Medical facilities in Lesotho are limited and there is no reliable ambulance service. Specialist care is available in Bloemfontein, South Africa, 90 miles west of Maseru. U.S. Embassy Maseru maintains a list of physicians and other health care professionals, but the embassy does not guarantee service or provide recommendations.
Many medicines are unavailable at facilities in Lesotho; travelers should carry with them an adequate supply of necessary medicines and/or prescription drugs, along with copies of their prescriptions. Lesotho has a very high HIV prevalence, currently estimated at 23 percent of the adult population.
You can find detailed information on vaccinations and other health precautions on the CDC website. For information about outbreaks of infectious diseases abroad, consult the World Health Organization (WHO) website, which contains additional health information for travelers, including detailed country-specific health information.
Tuberculosis is a serious health concern in Lesotho. For further information, please consult the CDC's information on TB.
Travel & Transportation
TRAFFIC SAFETY AND ROAD CONDITIONS: While in Lesotho, you may encounter road conditions that differ significantly from those in the United States. The information below is provided for general reference only, and may not be totally accurate in a particular location or circumstance.
Traffic moves on the left, with right-hand drive vehicles. Never assume right-of-way, as aggressive and unpredictable local driving habits result in frequent collisions. Lesotho has a high number of traffic-related deaths and injuries. Driving after dark is dangerous due to the absence of street lighting, livestock on the roads, and the prevalence of crime—including incidents of carjacking.
Travel is best done by private car. Rental cars are available in Maseru, and cars rented in neighboring South Africa may be brought into Lesotho with the written permission of the rental company. Although bus and public taxi services exist, chronic overloading combined with inadequate vehicle maintenance and lack of driver training make them unsafe. Some private taxi services are available in the capital, but roving mini-bus taxis should be avoided. There is no passenger train service in Lesotho.

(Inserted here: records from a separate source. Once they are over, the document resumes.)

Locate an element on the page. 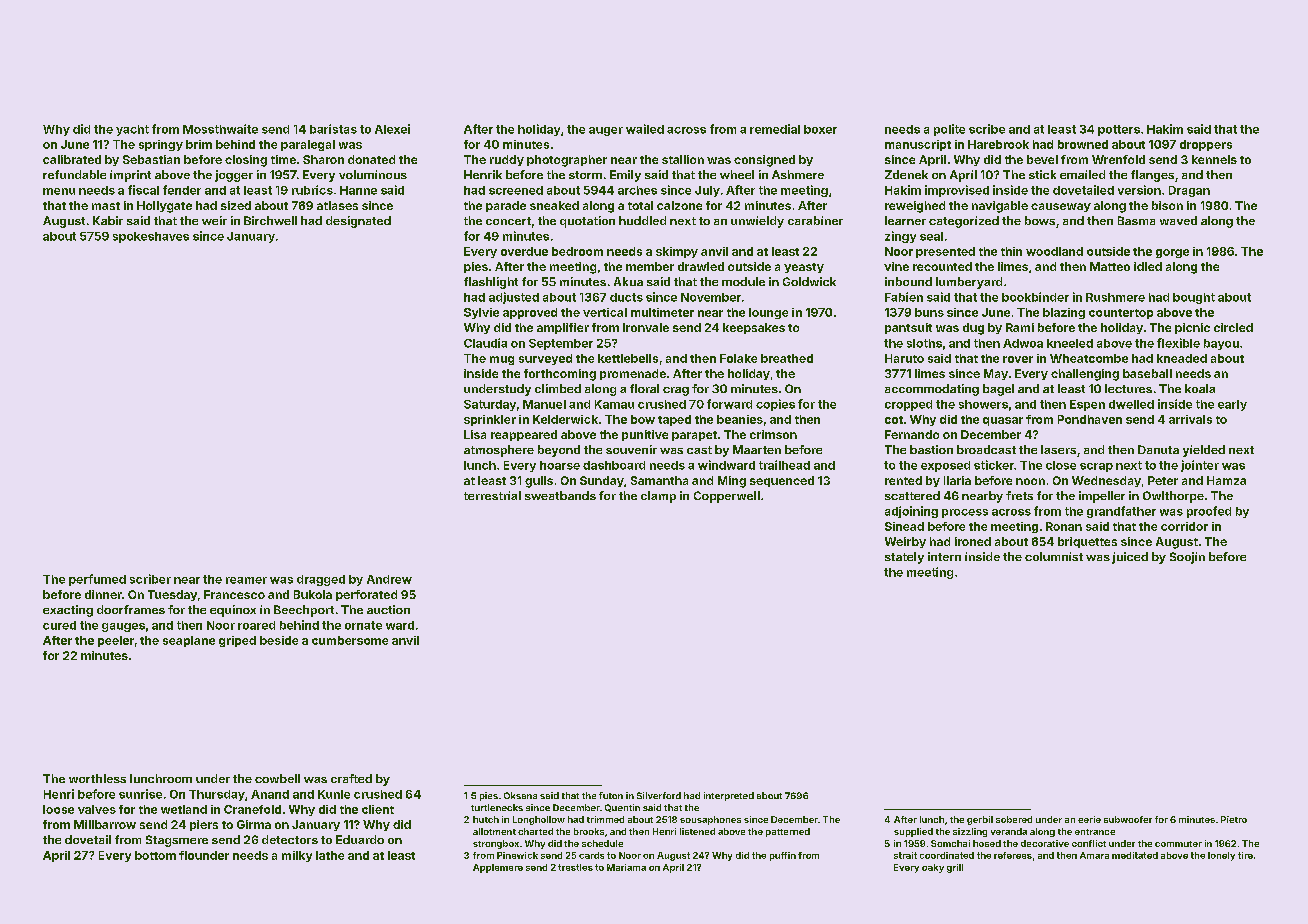 Image resolution: width=1308 pixels, height=924 pixels. September is located at coordinates (561, 344).
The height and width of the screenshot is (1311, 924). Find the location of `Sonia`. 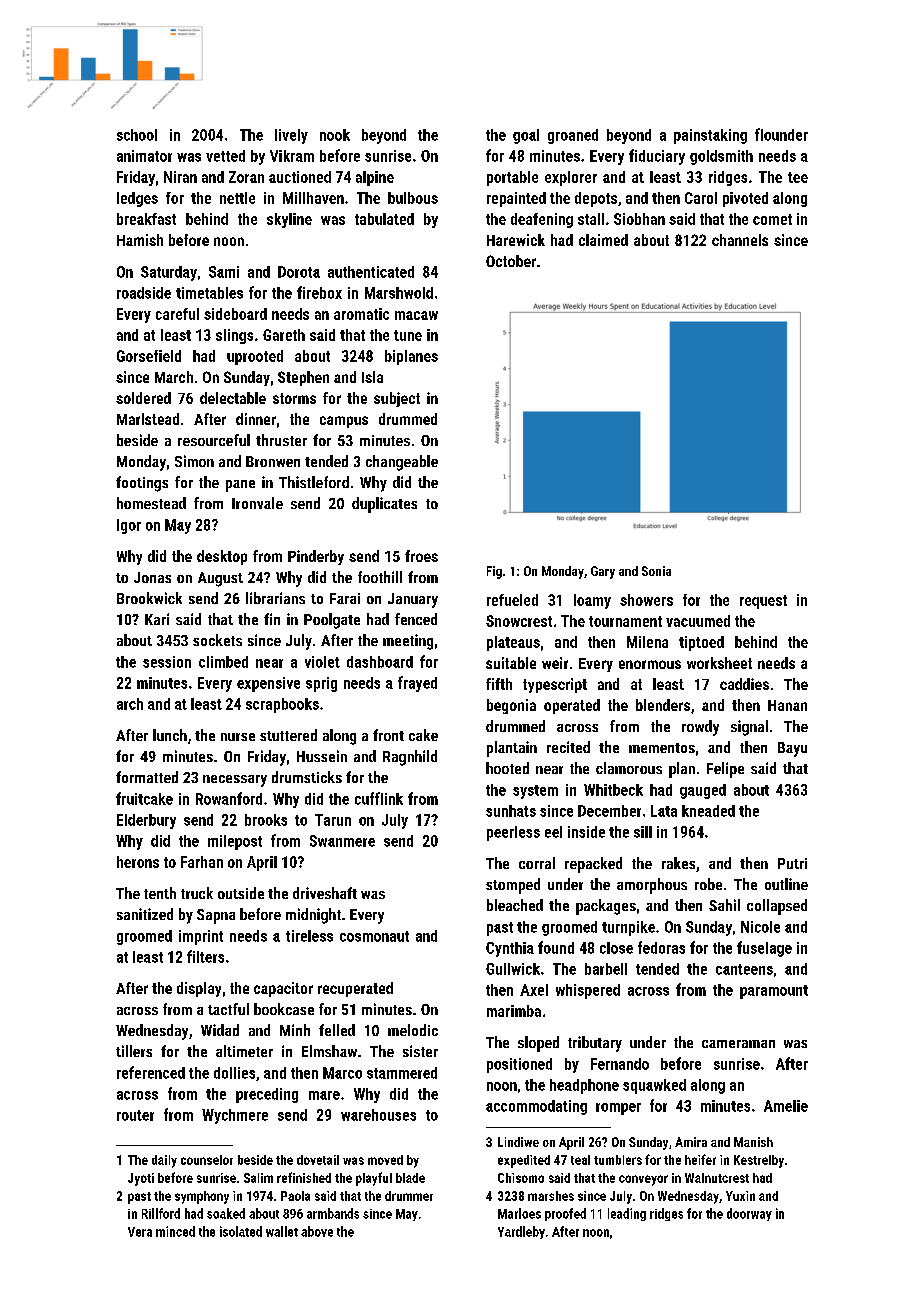

Sonia is located at coordinates (656, 571).
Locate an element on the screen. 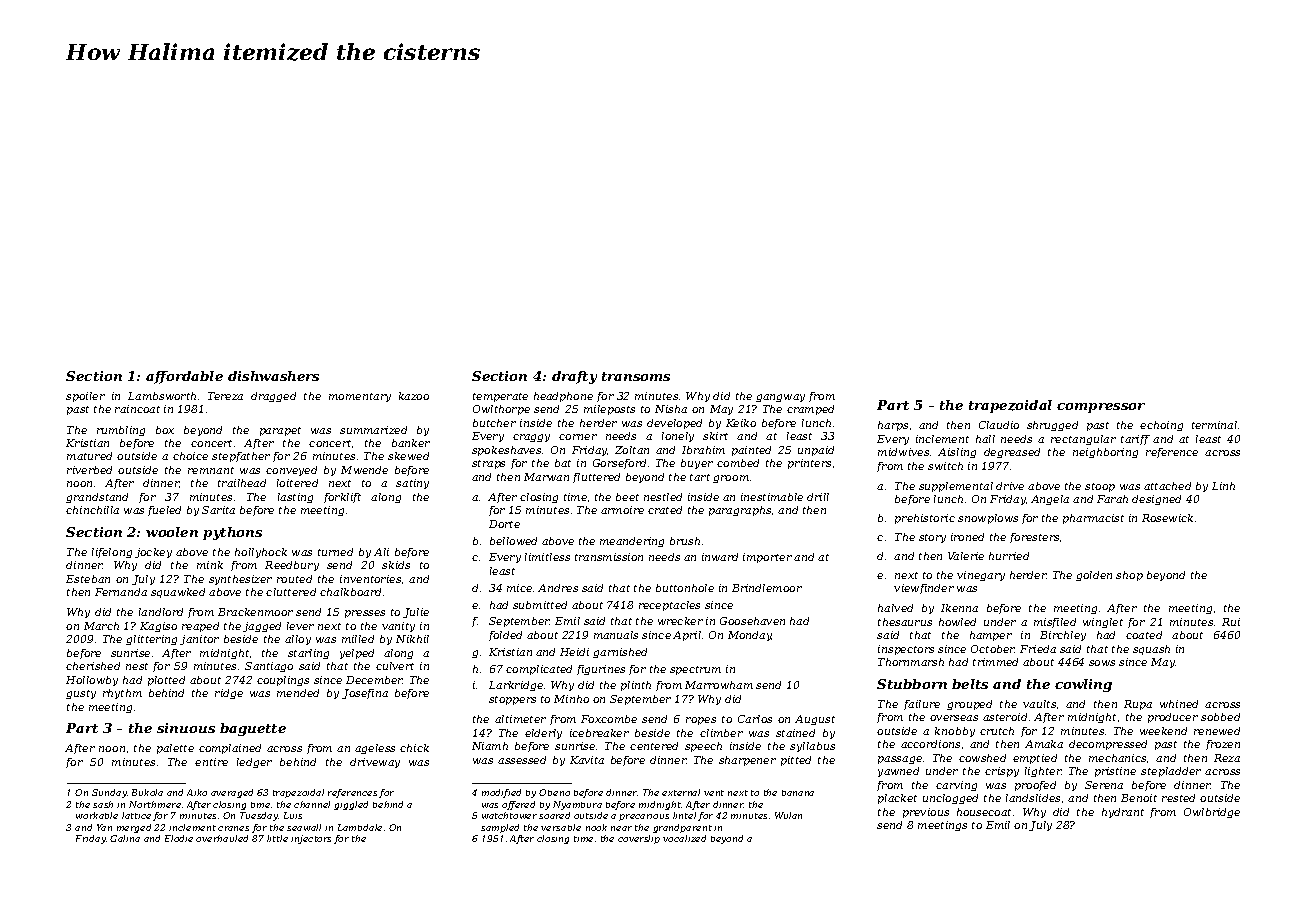  coverslip is located at coordinates (639, 839).
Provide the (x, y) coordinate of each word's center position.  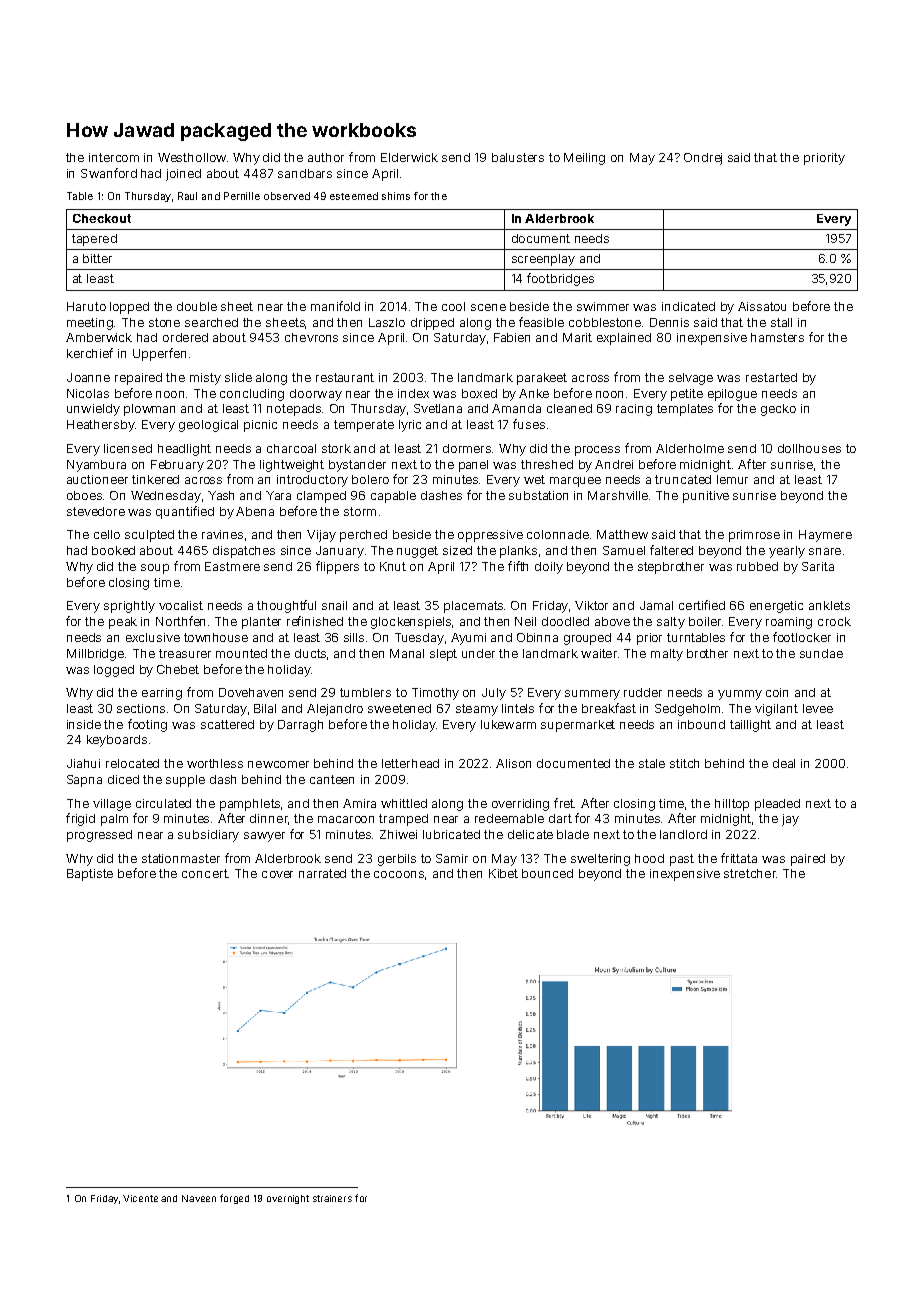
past (682, 860)
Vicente (140, 1198)
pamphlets (250, 805)
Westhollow (192, 157)
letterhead (410, 763)
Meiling (584, 159)
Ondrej (703, 159)
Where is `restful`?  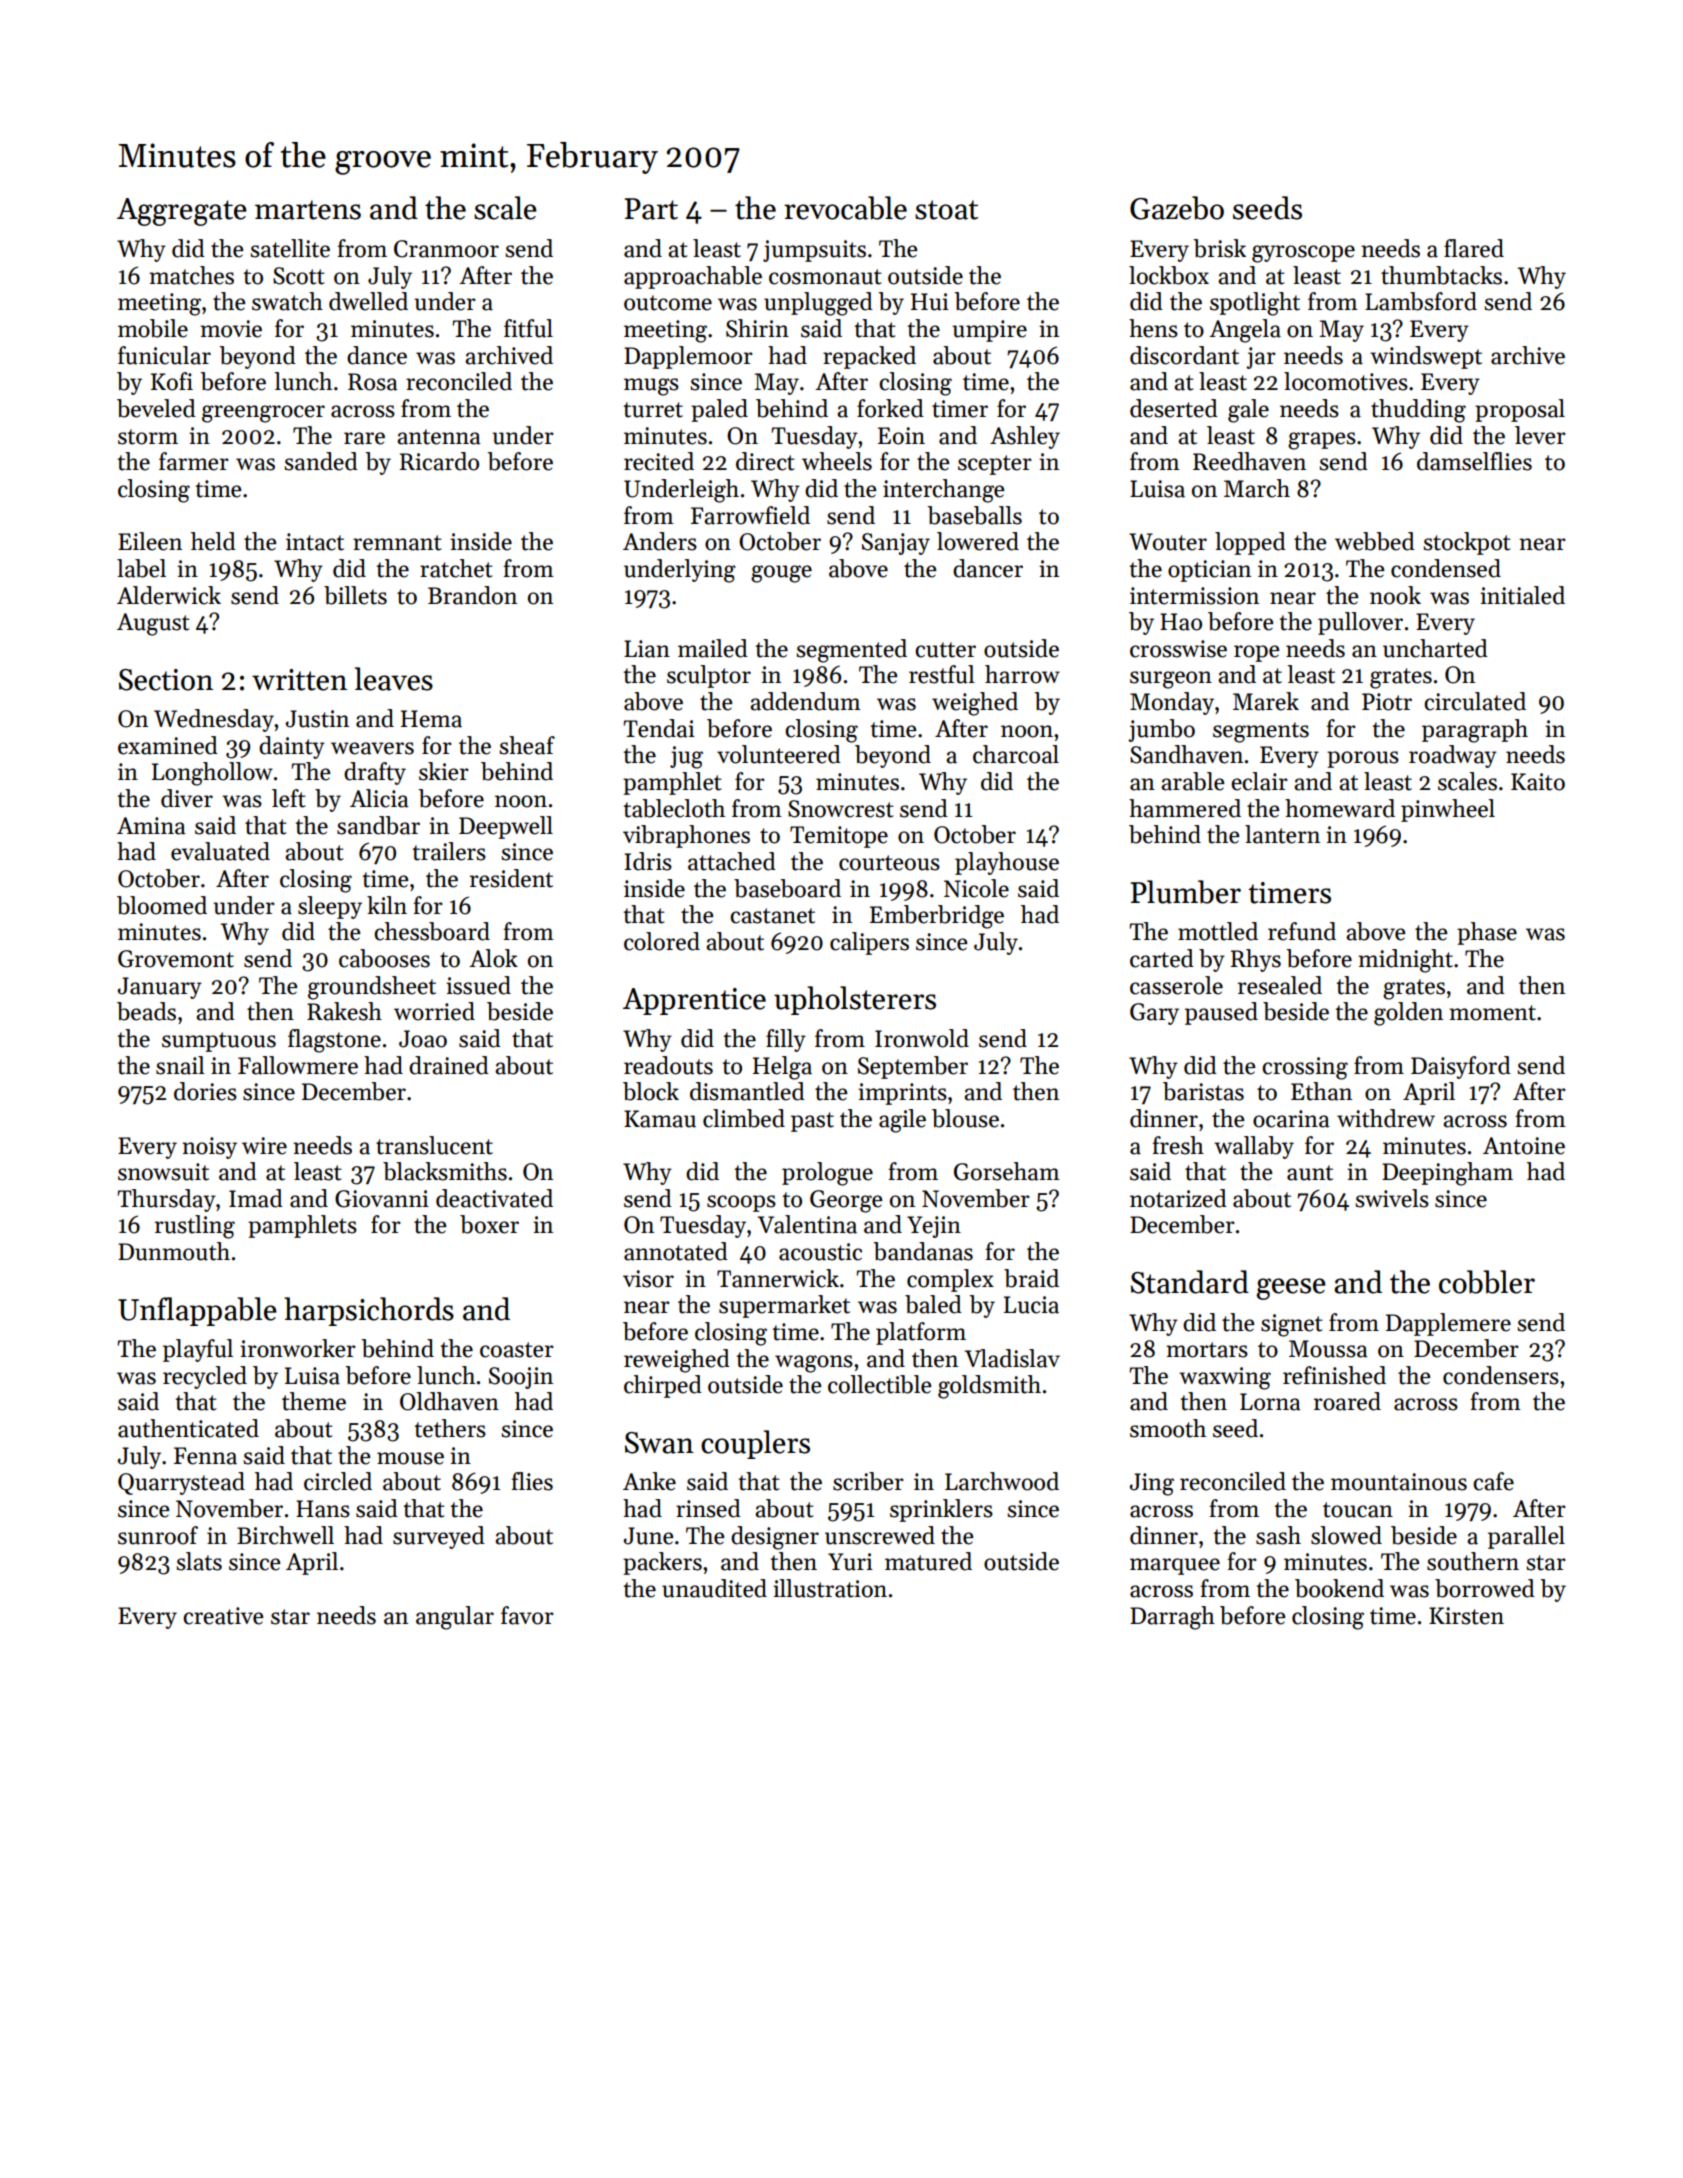
restful is located at coordinates (942, 674).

Although the number of paved roads is gradually increasing, the majority of Lesotho’s 5,000 miles of roads remain unpaved. A few main rural highways are comparable to U.S. two-lane rural roads, but lane markings, signs, shoulders and guardrails do not meet U.S. standards. Lesotho's mountainous terrain makes driving on secondary roads hazardous. Unpaved roads in the interior—often narrow, winding, and steep—are poorly maintained. For travel in the interior, especially in wet or snowy weather, a high ground clearance or four-wheel-drive vehicle is recommended. Four-wheel-drive is also a requirement for entering or departing Lesotho through the Sani Pass on the eastern border. The authority for road safety issues rests with the Lesotho Mounted Police Service; there are no auto clubs or reliable ambulance services. Drivers should contact the police in case of road emergencies.
AVIATION SAFETY OVERSIGHT: As there is no direct commercial air service to the United States by carriers registered in Lesotho, the U.S. Federal Aviation Administration (FAA) has not assessed the government of Lesotho’s Civil Aviation Authority for compliance with International Civil Aviation Organization (ICAO) aviation safety standards. Further information may be found on the FAA’s safety assessment page.